EXERCISE:
After locating the line that contains "菅総理には、どんな「明かり」が見え始めているのかな？ (63, 1970)" in the data below, set down exactly that line and each one after it through the line that contains "池袋暴走事故、上級国民に禁錮5年の判決！ (49, 1930)", and nothing more.

DATA RECORDS:
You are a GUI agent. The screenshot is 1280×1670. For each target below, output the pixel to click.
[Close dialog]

--

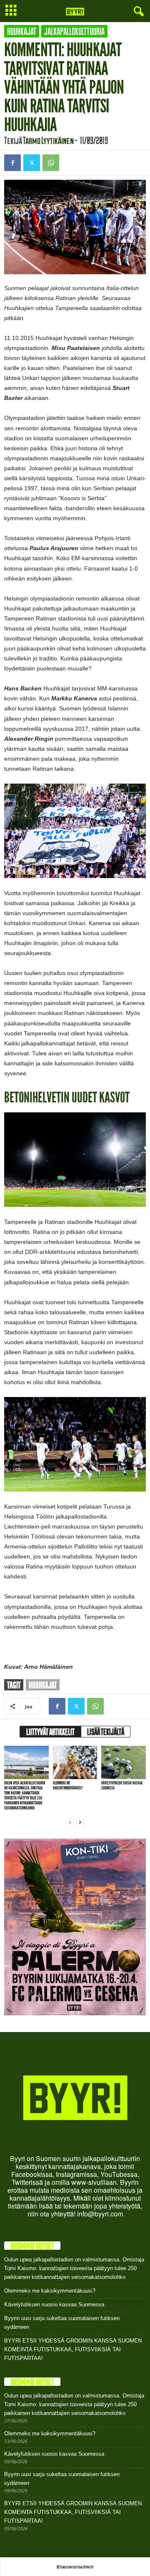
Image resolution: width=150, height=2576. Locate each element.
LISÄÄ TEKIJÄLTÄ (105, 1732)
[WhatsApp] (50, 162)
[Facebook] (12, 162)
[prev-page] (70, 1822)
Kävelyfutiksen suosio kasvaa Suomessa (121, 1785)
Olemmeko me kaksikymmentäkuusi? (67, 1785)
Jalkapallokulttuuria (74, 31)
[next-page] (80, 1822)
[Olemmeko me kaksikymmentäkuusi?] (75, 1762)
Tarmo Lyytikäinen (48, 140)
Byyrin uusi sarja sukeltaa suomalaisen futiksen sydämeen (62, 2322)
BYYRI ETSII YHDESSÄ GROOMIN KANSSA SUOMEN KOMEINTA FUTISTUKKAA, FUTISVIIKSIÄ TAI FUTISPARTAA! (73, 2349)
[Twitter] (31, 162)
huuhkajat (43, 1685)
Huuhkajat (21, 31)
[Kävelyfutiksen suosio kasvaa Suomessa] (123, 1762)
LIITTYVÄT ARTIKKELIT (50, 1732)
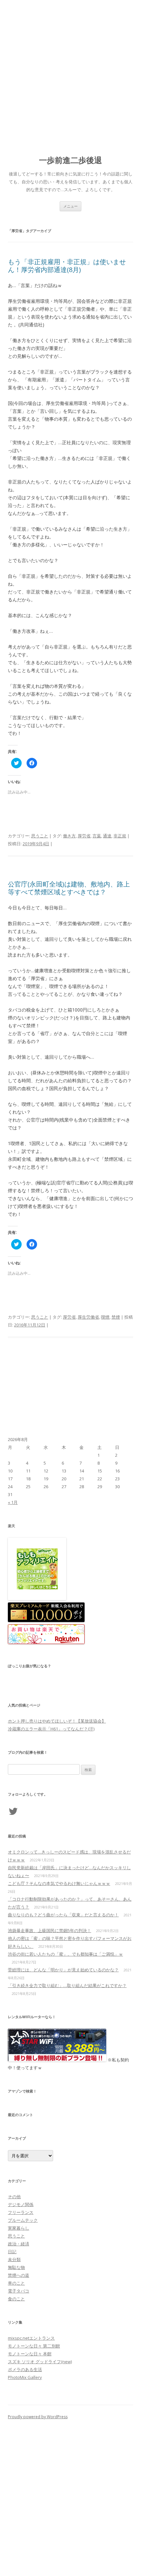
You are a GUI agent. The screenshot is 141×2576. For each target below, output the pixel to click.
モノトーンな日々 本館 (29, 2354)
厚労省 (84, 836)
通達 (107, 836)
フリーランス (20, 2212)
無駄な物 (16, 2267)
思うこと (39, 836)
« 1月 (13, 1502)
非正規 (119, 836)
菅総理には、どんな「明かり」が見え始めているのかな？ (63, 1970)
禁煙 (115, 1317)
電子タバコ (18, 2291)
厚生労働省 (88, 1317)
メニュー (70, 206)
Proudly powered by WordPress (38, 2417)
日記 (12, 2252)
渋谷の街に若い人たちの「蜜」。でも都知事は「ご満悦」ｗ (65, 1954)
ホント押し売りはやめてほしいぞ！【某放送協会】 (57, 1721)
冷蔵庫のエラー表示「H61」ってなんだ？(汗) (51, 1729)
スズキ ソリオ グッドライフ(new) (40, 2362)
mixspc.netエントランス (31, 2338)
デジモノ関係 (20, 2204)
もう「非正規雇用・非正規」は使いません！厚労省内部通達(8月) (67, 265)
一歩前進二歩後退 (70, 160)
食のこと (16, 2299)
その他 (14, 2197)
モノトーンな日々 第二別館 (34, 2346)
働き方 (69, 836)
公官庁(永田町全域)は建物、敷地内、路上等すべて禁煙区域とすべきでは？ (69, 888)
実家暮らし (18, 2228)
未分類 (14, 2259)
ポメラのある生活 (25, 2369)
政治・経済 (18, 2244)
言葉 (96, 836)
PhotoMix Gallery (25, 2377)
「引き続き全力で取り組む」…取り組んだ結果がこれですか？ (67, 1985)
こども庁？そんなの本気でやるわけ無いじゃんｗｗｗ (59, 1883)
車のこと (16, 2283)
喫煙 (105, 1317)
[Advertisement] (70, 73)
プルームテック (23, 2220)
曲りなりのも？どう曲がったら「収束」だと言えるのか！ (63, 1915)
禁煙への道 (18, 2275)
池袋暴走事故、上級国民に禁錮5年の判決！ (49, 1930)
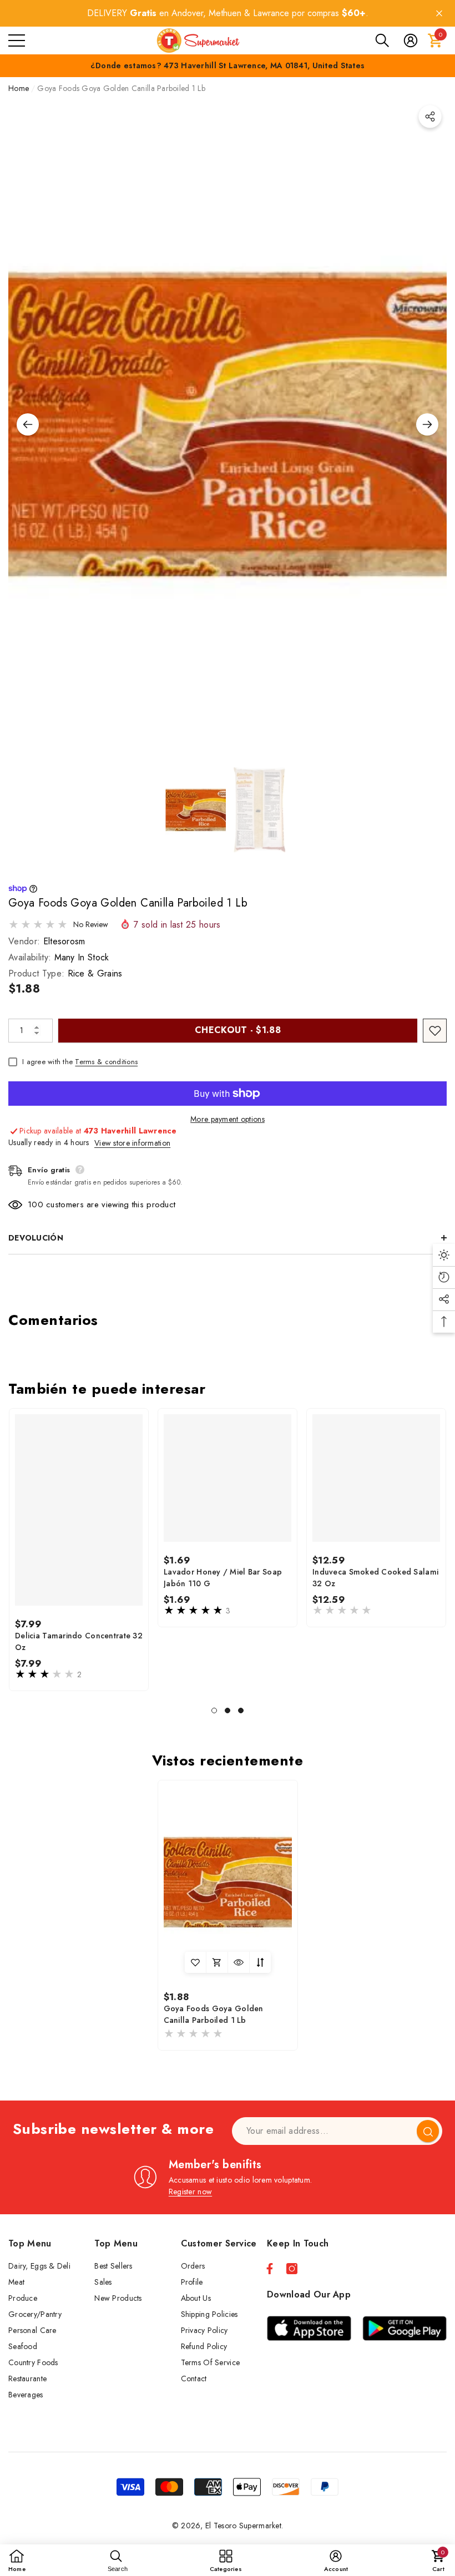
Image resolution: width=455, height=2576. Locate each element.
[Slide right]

---

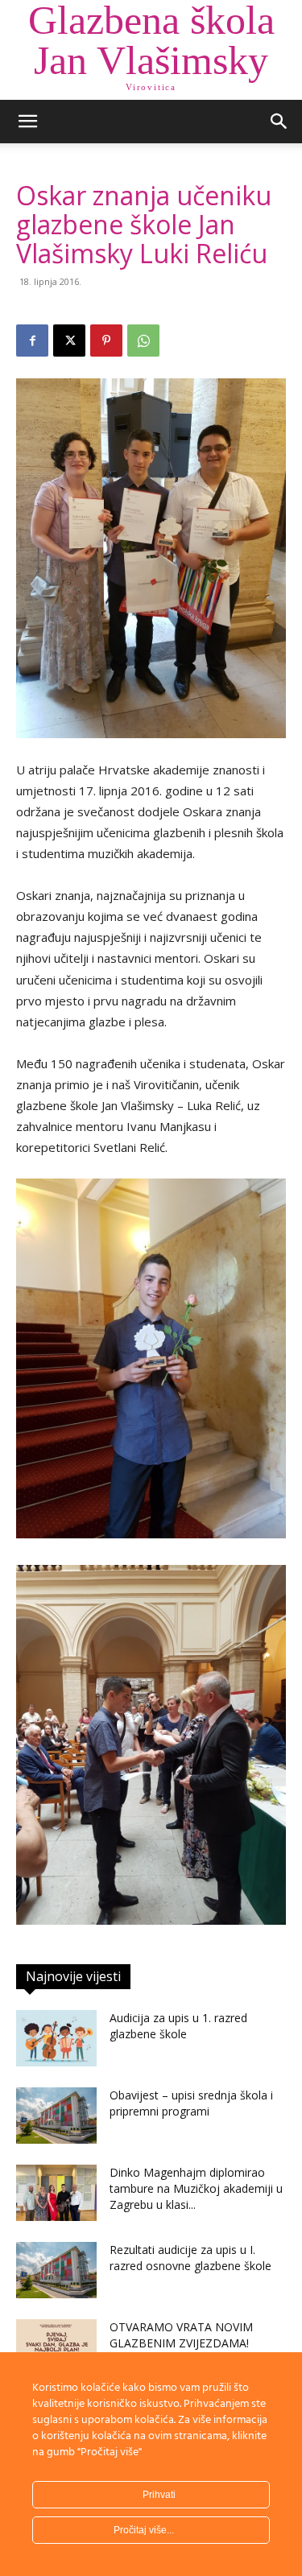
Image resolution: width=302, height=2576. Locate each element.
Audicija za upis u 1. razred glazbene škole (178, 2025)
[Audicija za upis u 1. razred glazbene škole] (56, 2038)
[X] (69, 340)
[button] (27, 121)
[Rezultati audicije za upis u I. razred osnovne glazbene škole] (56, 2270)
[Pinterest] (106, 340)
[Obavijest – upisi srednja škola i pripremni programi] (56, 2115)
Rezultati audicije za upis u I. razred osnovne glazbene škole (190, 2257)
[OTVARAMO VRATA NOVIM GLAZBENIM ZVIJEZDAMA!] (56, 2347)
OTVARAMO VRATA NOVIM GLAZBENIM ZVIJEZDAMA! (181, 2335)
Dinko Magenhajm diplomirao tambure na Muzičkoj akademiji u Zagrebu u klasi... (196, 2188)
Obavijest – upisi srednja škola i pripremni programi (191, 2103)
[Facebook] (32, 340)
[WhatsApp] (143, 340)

RESULT FOR THIS TASK:
菅総理には、どんな「明かり」が見え始めているのかな？ (63, 1970)
禁煙 (115, 1317)
電子タバコ (18, 2291)
厚生労働省 (88, 1317)
メニュー (70, 206)
Proudly powered by WordPress (38, 2417)
日記 (12, 2252)
渋谷の街に若い人たちの「蜜」。でも都知事は「ご満悦」ｗ (65, 1954)
ホント押し売りはやめてほしいぞ！【某放送協会】 (57, 1721)
冷蔵庫のエラー表示「H61」ってなんだ？(汗) (51, 1729)
スズキ ソリオ グッドライフ(new) (40, 2362)
mixspc.netエントランス (31, 2338)
デジモノ関係 (20, 2204)
もう「非正規雇用・非正規」は使いません！厚労省内部通達(8月) (67, 265)
一歩前進二歩後退 (70, 160)
食のこと (16, 2299)
その他 (14, 2197)
モノトーンな日々 第二別館 (34, 2346)
働き方 (69, 836)
公官庁(永田町全域)は建物、敷地内、路上等すべて禁煙区域とすべきでは？ (69, 888)
実家暮らし (18, 2228)
未分類 (14, 2259)
ポメラのある生活 (25, 2369)
政治・経済 (18, 2244)
言葉 (96, 836)
PhotoMix Gallery (25, 2377)
「引き続き全力で取り組む」…取り組んだ結果がこれですか？ (67, 1985)
こども庁？そんなの本気でやるわけ無いじゃんｗｗｗ (59, 1883)
車のこと (16, 2283)
喫煙 (105, 1317)
[Advertisement] (70, 73)
プルームテック (23, 2220)
曲りなりのも？どう曲がったら「収束」だと言えるのか！ (63, 1915)
禁煙への道 (18, 2275)
池袋暴走事故、上級国民に禁錮5年の判決！ (49, 1930)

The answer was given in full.